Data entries
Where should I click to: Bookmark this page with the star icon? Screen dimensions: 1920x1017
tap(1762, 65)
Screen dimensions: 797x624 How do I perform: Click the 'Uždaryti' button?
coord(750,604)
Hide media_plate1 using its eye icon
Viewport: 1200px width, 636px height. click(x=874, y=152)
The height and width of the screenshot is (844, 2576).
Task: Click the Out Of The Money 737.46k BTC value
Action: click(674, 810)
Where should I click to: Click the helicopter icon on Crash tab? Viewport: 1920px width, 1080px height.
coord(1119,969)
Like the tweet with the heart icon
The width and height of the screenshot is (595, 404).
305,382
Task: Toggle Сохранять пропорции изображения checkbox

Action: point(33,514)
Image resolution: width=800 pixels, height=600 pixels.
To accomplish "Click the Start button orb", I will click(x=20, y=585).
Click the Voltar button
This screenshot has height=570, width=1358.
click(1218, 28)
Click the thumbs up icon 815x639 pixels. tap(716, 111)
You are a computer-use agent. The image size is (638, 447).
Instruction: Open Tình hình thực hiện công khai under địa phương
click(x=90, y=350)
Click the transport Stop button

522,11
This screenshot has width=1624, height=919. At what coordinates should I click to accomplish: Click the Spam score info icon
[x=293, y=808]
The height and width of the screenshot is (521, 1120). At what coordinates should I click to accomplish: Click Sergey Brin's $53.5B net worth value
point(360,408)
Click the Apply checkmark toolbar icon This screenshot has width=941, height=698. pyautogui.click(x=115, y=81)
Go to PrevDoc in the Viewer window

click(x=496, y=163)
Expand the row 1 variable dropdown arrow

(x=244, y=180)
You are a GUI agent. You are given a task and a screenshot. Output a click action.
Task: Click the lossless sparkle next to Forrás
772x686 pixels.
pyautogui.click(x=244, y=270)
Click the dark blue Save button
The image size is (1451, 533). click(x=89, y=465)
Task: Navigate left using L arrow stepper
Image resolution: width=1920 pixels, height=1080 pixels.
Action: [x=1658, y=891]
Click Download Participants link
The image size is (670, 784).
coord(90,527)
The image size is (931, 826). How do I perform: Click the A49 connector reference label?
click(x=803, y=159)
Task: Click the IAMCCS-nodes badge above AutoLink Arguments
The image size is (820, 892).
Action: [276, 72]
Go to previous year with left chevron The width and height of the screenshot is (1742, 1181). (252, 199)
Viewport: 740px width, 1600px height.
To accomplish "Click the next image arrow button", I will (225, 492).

§ **Exercise requirements**: Taking the line with "The height and width of the screenshot is (521, 1120)." as the first and the line with "You are a GUI" as the last, retype that stretch of the data above exactly, with no other lines.

§ **Solution for this problem**:
The height and width of the screenshot is (521, 1120). At what coordinates should I click to accomplish: Click Sergey Brin's $53.5B net worth value
point(360,408)
Click the Apply checkmark toolbar icon This screenshot has width=941, height=698. pyautogui.click(x=115, y=81)
Go to PrevDoc in the Viewer window

click(x=496, y=163)
Expand the row 1 variable dropdown arrow

(x=244, y=180)
You are a GUI agent. You are given a task and a screenshot. Output a click action.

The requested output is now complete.